§ SET PROBLEM
Turn the data below into a Markdown table with two columns, Row and Text, giving each non-blank line its own numbered row. Leave the pictures out.

§ ROWS
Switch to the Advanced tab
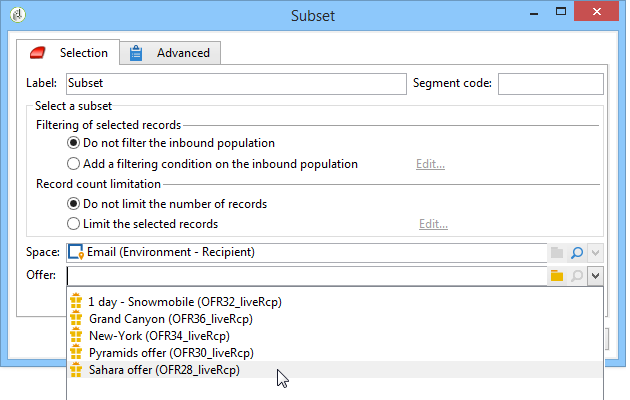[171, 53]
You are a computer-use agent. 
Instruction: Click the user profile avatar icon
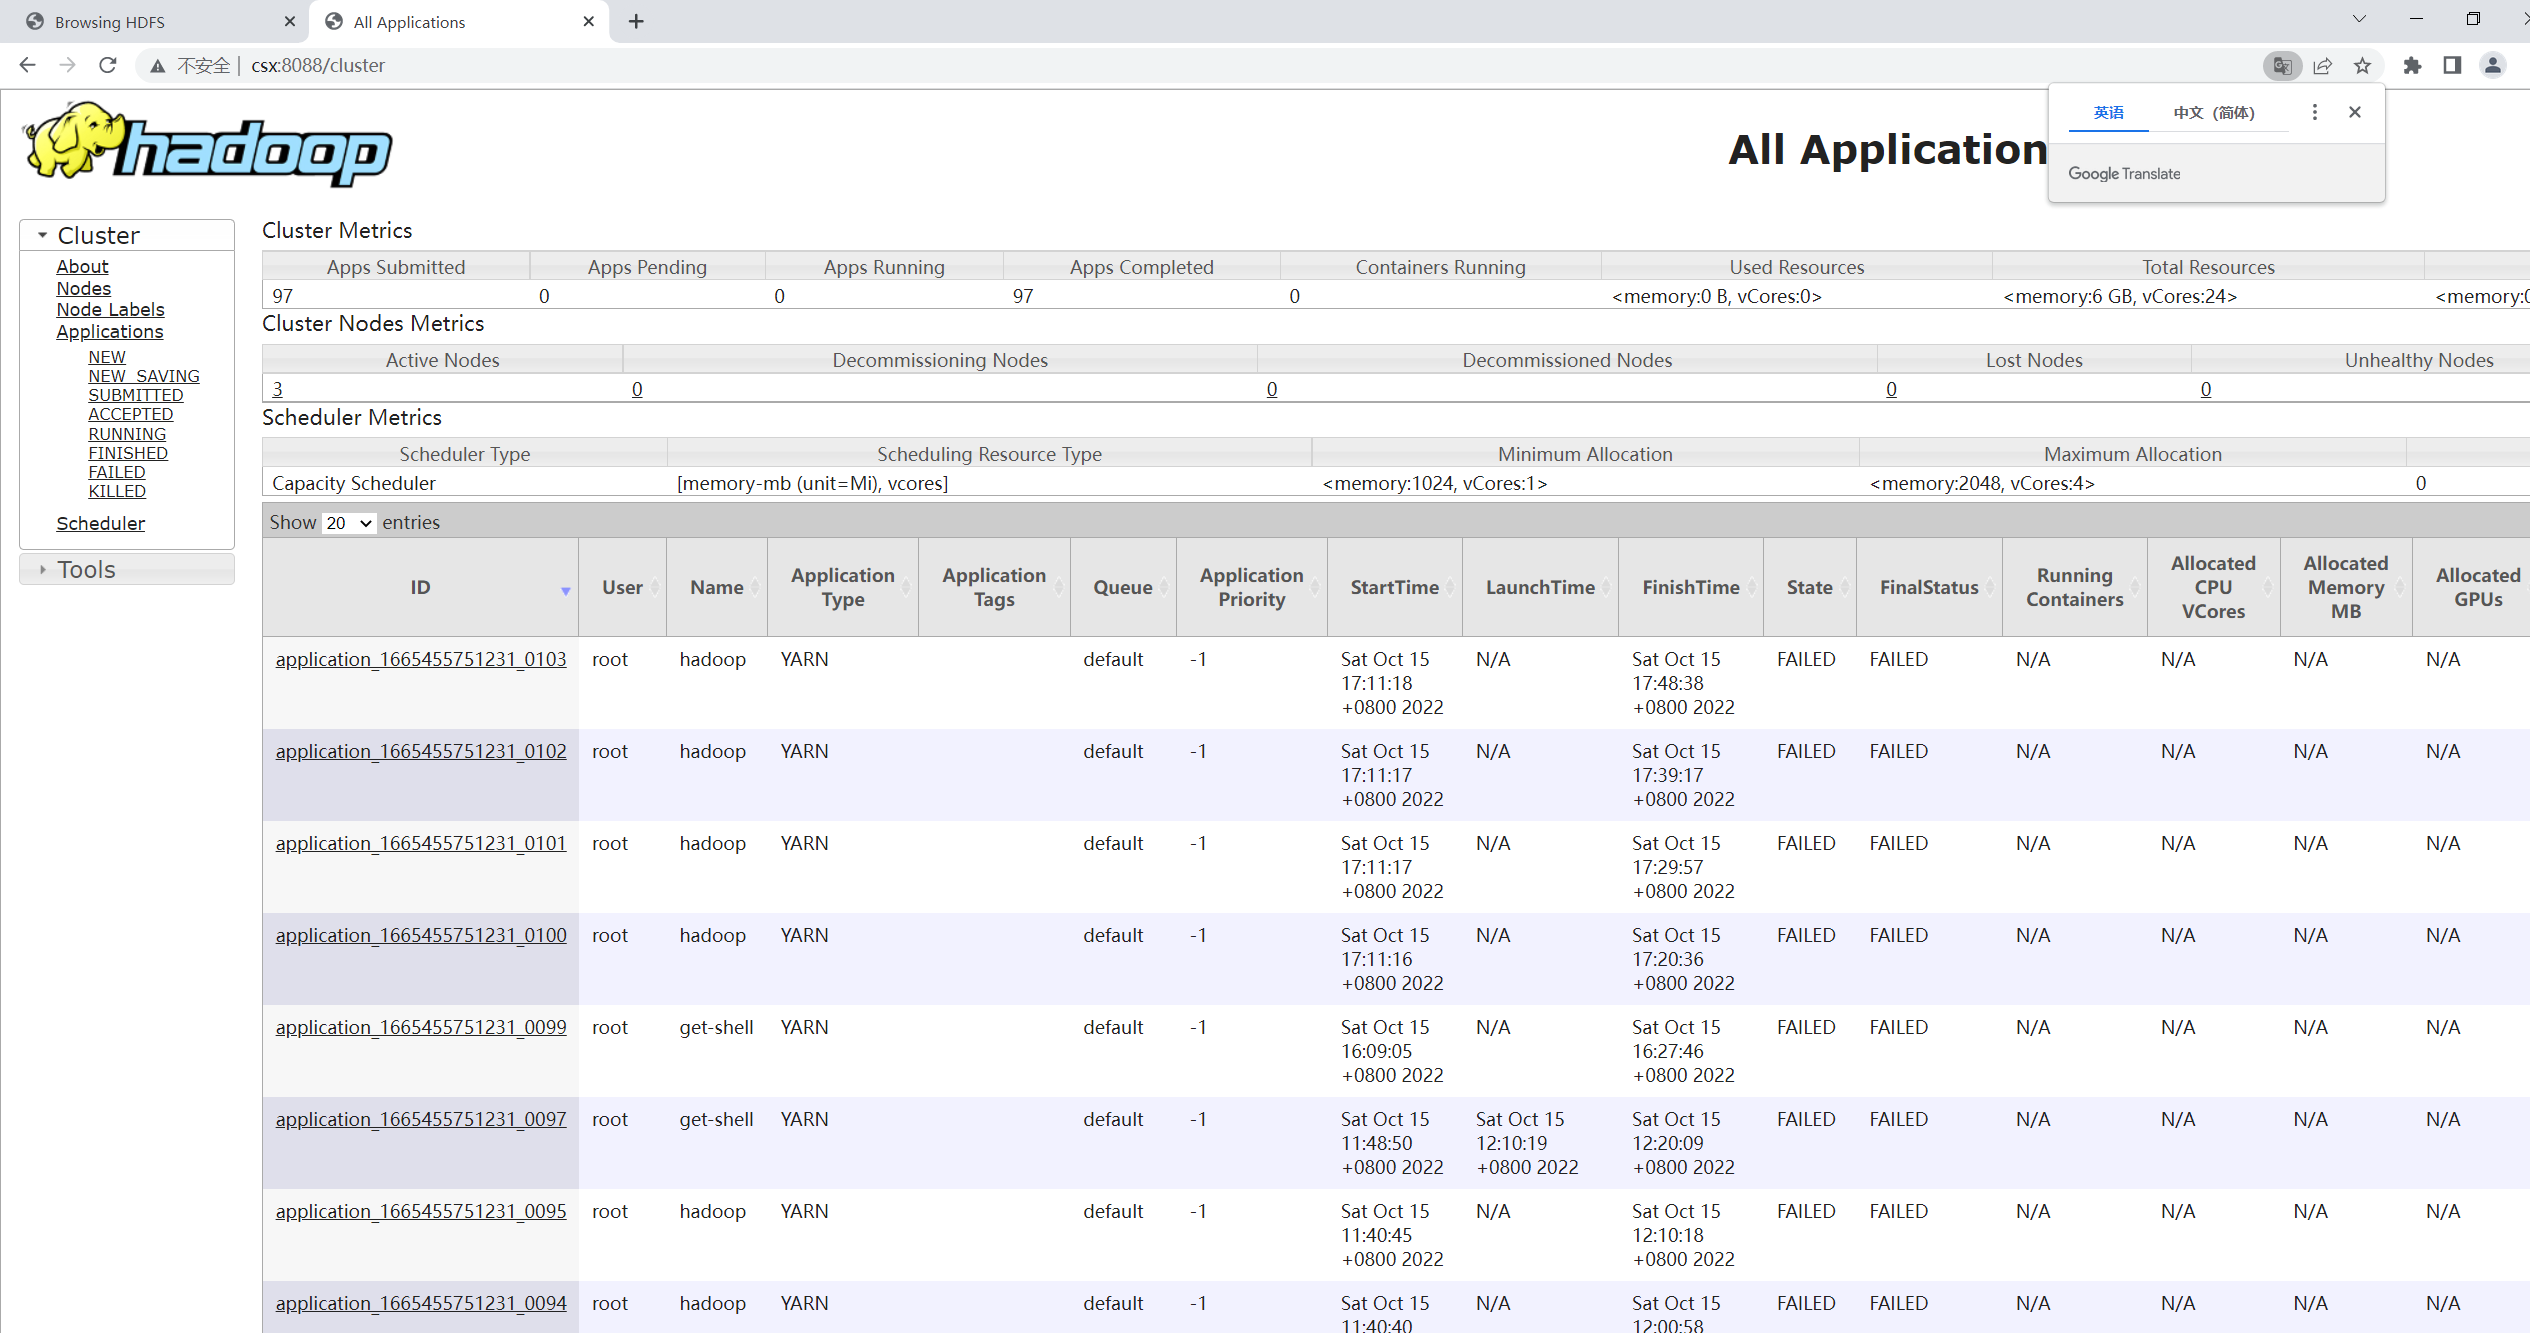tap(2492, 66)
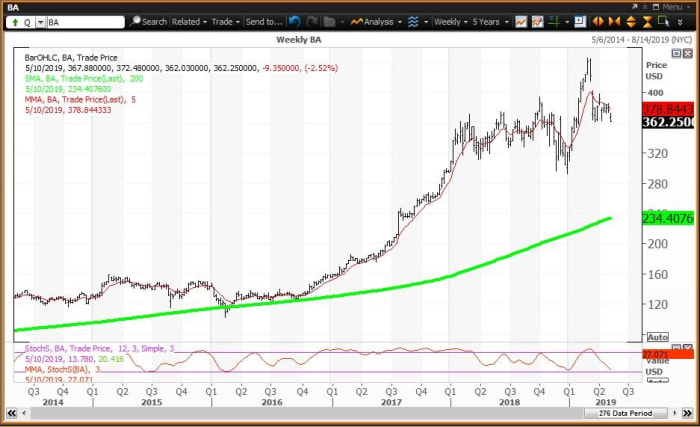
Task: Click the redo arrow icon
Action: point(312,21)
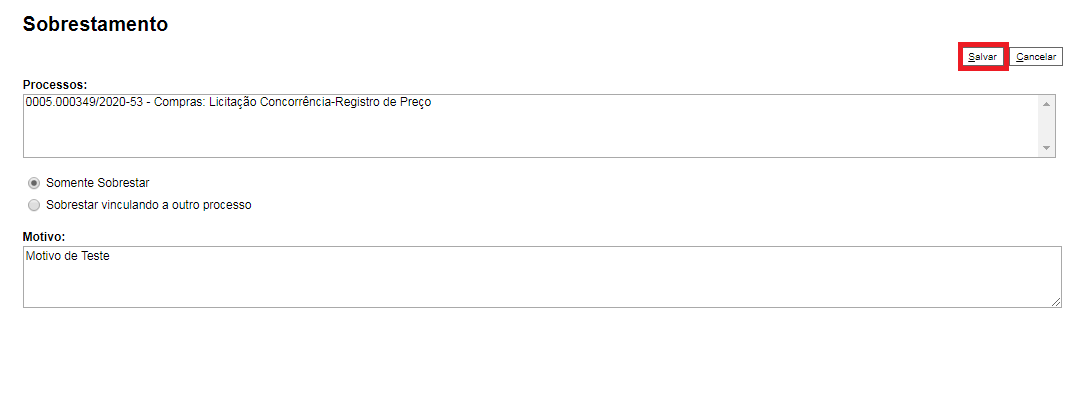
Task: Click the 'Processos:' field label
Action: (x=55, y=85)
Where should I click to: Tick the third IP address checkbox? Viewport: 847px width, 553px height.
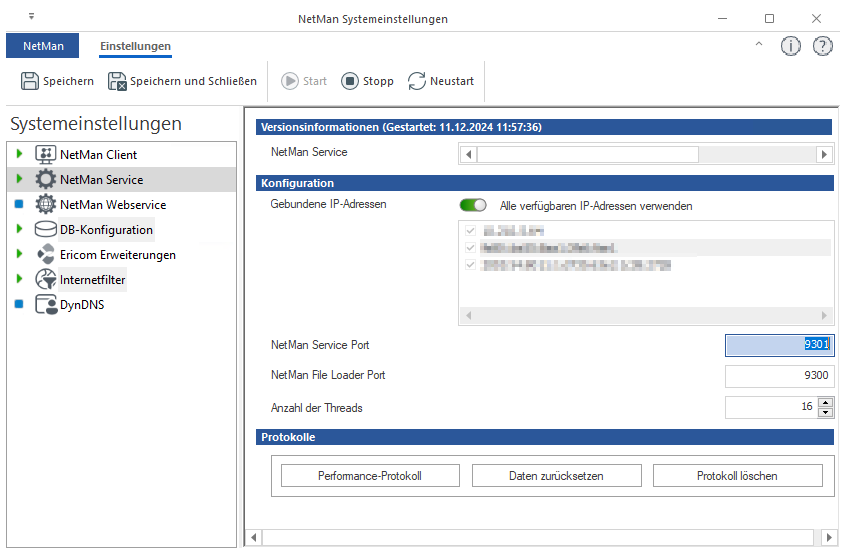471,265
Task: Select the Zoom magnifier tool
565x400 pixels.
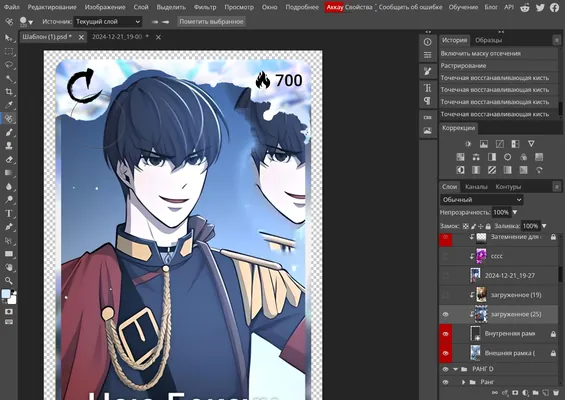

§ WRITTEN SOLUTION
| Row | Text |
|---|---|
| 1 | Switch to the Advanced tab |
| 2 | [171, 53] |
| 3 | You are a computer-use agent.  |
| 4 | Instruction: Click the user profile avatar icon |
| 5 | tap(2492, 66) |
| 6 | Task: Click the redo arrow icon |
| 7 | Action: point(312,21) |
| 8 | Task: Click the 'Processos:' field label |
| 9 | Action: (x=55, y=85) |
| 10 | Where should I click to: Tick the third IP address checkbox? Viewport: 847px width, 553px height. |
| 11 | 471,265 |
| 12 | Task: Select the Zoom magnifier tool |
| 13 | 565x400 pixels. |